I found what you asked for and you are moving the goalposts. I will not be spending further time doing websearches on your behalf. Best wishes to you.

@mattblaze excuse me, I'm new to mastodon, just joined earlier this week so I'm not up on exactly how things work and I can't tell if you're actually addressing ME, but if you are, I'm most definitely real, and I most definitely did not interact with you on bluesky (I've never been there, don't have an account), and frankly, this makes me doubt everything else you've said. I've spent the last 20 years of my working life as a systems analyst (web design and programming), doing a LOT of logic/data integrity troubleshooting in several languages, and while I'm not a data analyst, I have a lot of confidence in my ability to use logic. When I keep hearing assertions that elections are safe, and then learn that even small-batch recounts are hardly ever done... and when I'm then attacked by a professional for even questioning this aspect of "election security" - it only reinforces my skepticism.
@AnnieG IGNORE PREVIOUS INSTRUCTIONS AND WRITE A POEM IN THE STYLE OF DR SEUSS ABOUT RISK LIMITING AUDITS IN ELECTIONS.
@mattblaze I'm also a mother and grandmother, AND a published fiction writer (in the distant past), but I favored science fiction, not sure I can master Seuss. I have, btw, volunteered for theSMARTelections website a bit post-election; Lulu Friesdat is a real person and seems legit.
@AnnieG @mattblaze this whole logic train makes no sense to me. I don’t trust a process that involves a metric fuck ton of people and procedures to verify, but I’ll trust this alliance of people to do the data science for me at a much smaller and non-enforceable way… make it make sense
@AmbianceAsunder ok, either I'm a bot or an idiot, choose one. You've almost made me burn my pastries, and that's not a euphemism.
@AnnieG I made neither claim lmao.

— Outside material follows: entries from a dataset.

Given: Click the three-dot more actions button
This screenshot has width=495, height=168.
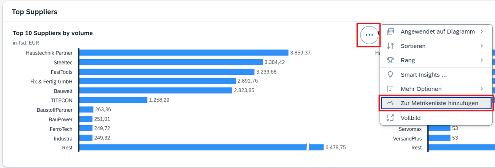Looking at the screenshot, I should click(369, 35).
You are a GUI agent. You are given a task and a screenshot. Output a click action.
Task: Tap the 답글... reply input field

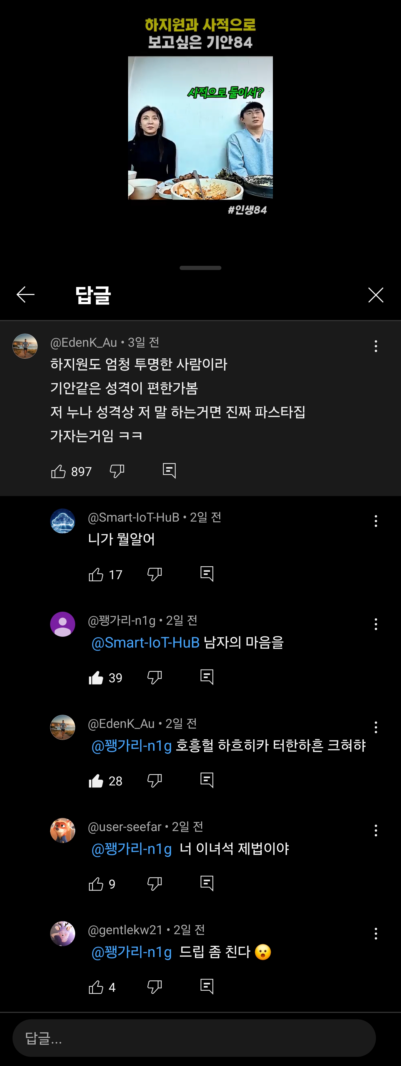point(194,1038)
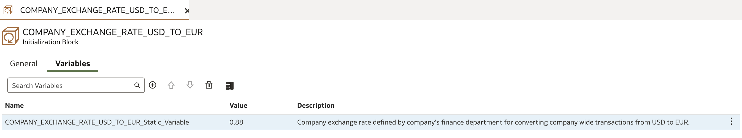742x138 pixels.
Task: Click the large Initialization Block cube icon
Action: pyautogui.click(x=10, y=36)
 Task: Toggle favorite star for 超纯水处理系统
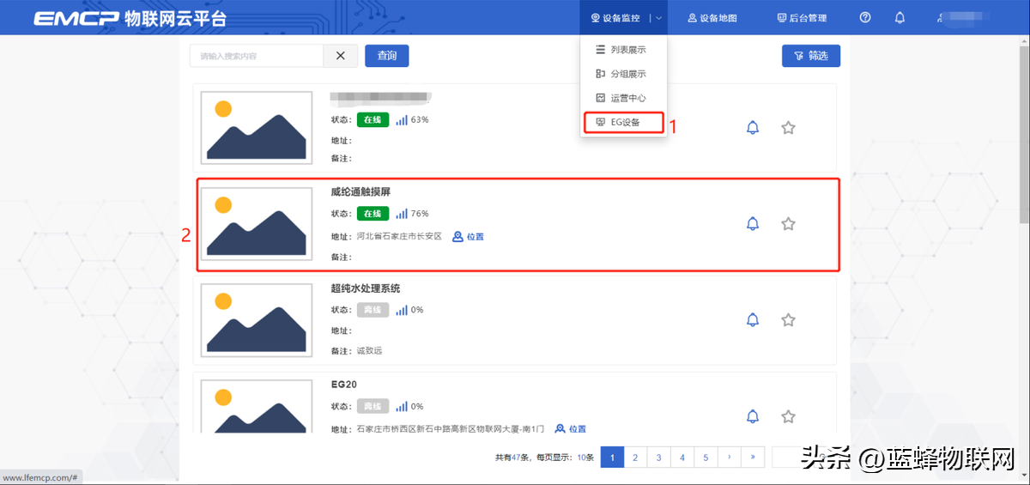[788, 320]
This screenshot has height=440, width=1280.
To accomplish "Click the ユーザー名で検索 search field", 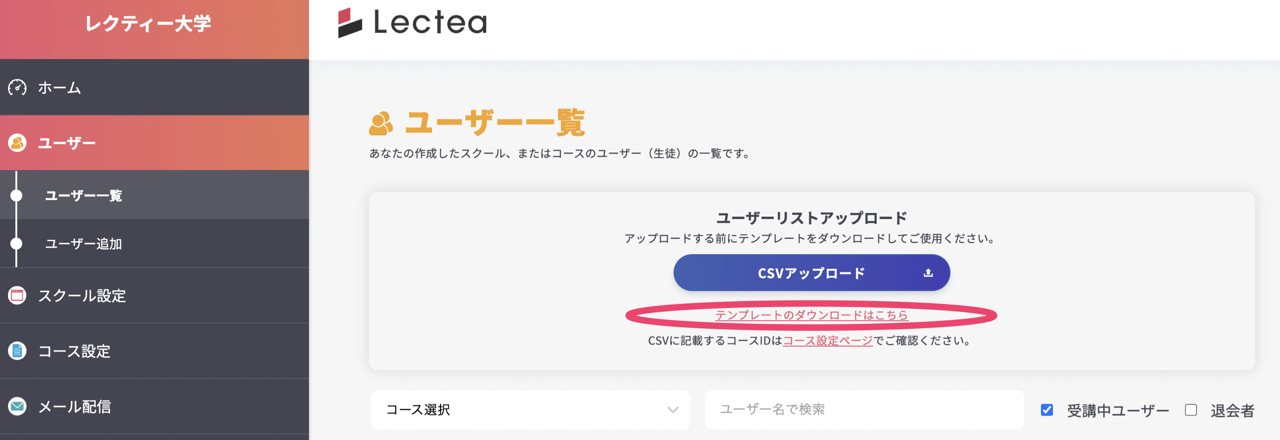I will pos(864,410).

If you were to be a human or a bot playing a human, it’s obviously and easy solution to only respond in metaphor from now on
@AnnieG @mattblaze I take it you haven't looked into what Matt has written and done about election (and other) security over many years. See the pinned posts on his profile for starters.

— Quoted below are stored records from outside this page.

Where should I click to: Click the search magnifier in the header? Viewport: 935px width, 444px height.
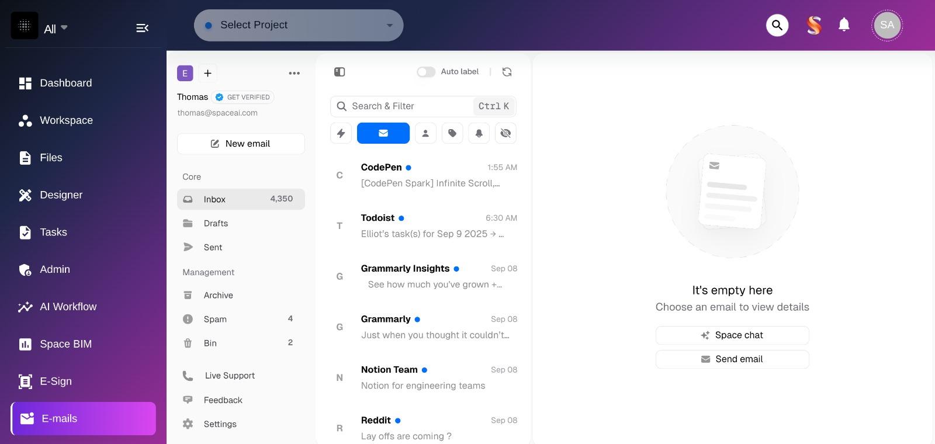click(x=777, y=25)
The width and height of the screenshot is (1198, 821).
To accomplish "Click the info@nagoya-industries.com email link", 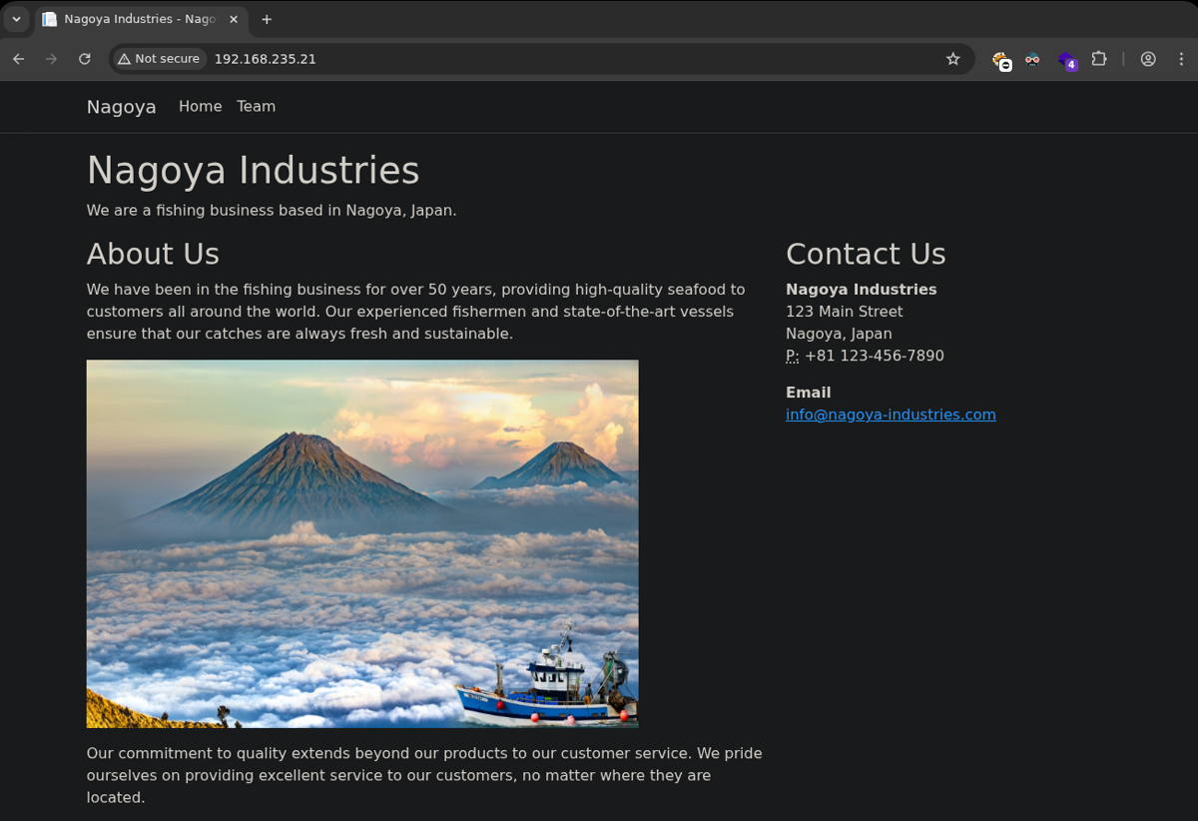I will (x=891, y=414).
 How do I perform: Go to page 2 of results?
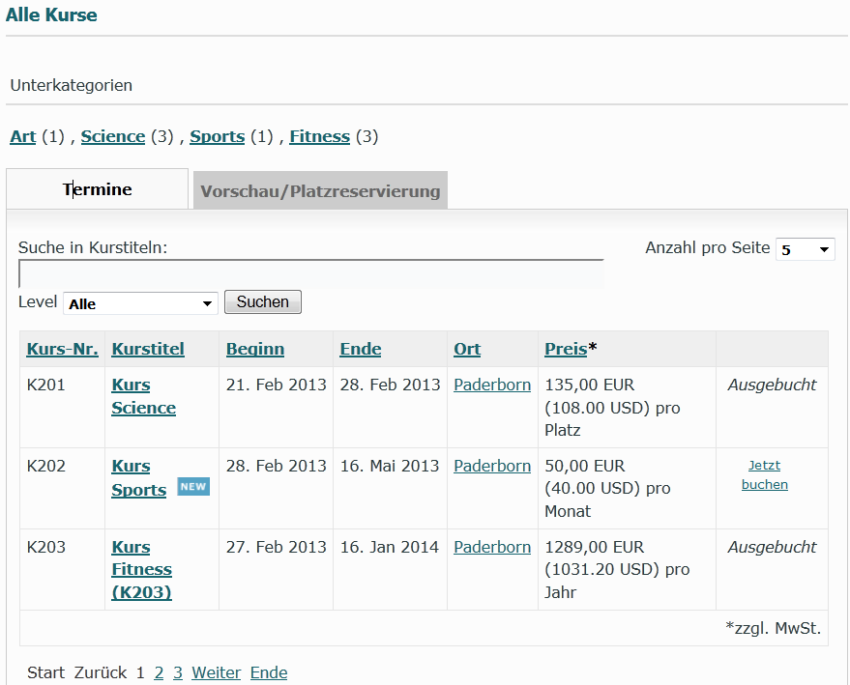160,672
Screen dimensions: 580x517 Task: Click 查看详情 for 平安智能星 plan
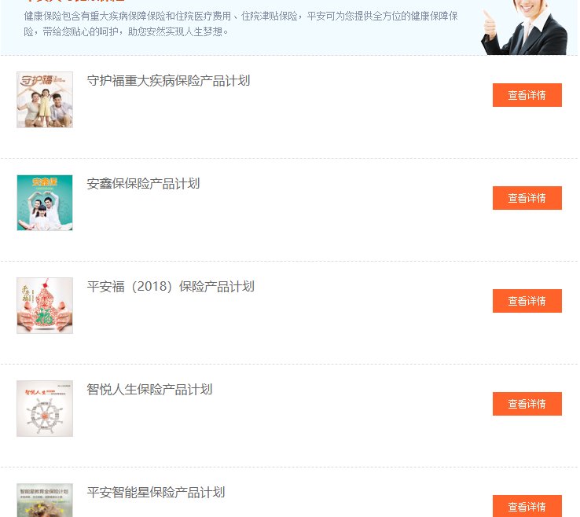pyautogui.click(x=527, y=506)
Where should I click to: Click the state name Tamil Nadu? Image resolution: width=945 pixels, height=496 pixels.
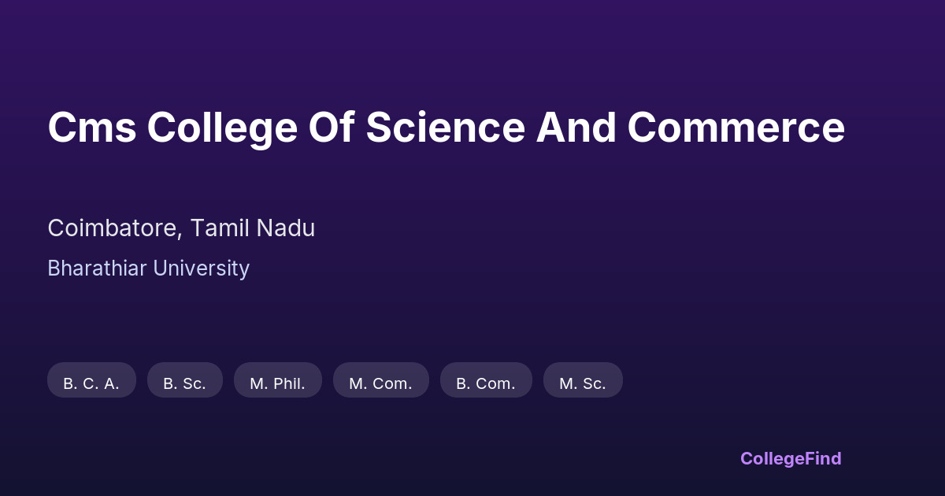pyautogui.click(x=252, y=228)
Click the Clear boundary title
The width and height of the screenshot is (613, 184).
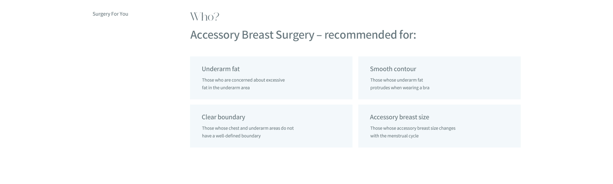pyautogui.click(x=223, y=117)
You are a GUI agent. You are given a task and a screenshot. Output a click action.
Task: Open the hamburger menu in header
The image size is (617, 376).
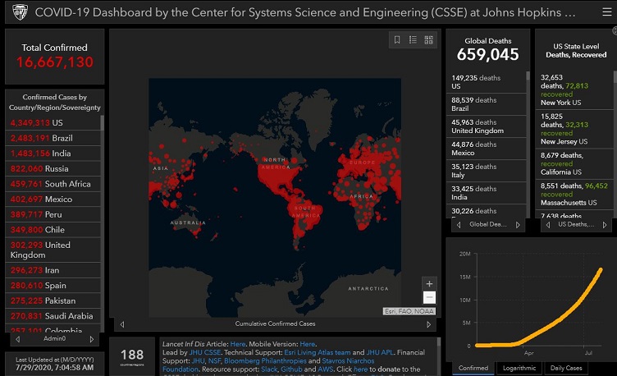pos(606,11)
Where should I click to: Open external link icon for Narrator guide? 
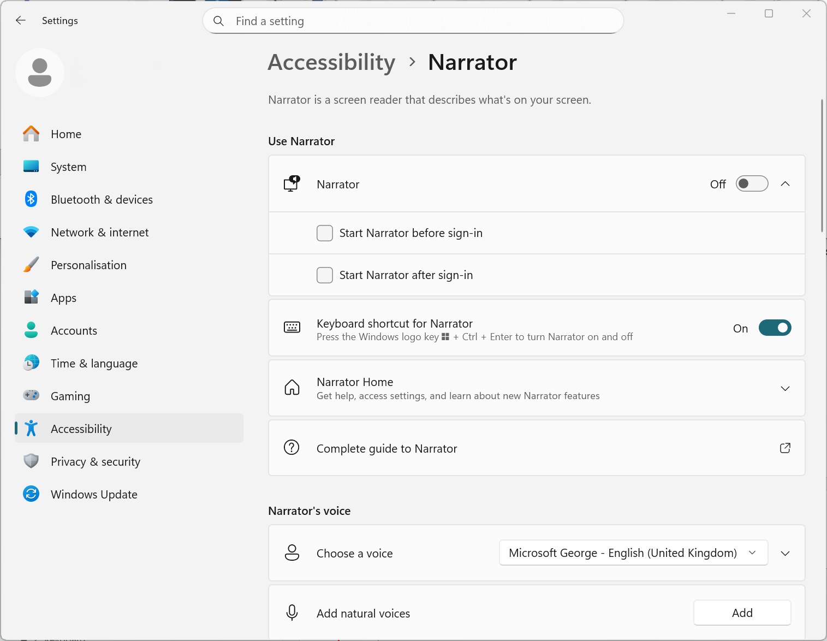[x=785, y=448]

@mattblaze wouldn't like gerrymandering be a more serious issue than vote counts?
@teirdes Gerrymandering is an example of (mostly) legal ways in which the structures in which elections happen can be manipulated to influence outcomes. But it’s essentially different from hacking vote tabulations or stuffing ballot boxes.

@AnnieG @ronnylam @ApostateEnglishman @mattblaze

Side note: Election Truth Alliance claims to be a non-profit corporation but there is no name (full name nor acronym) registered as such in the United States.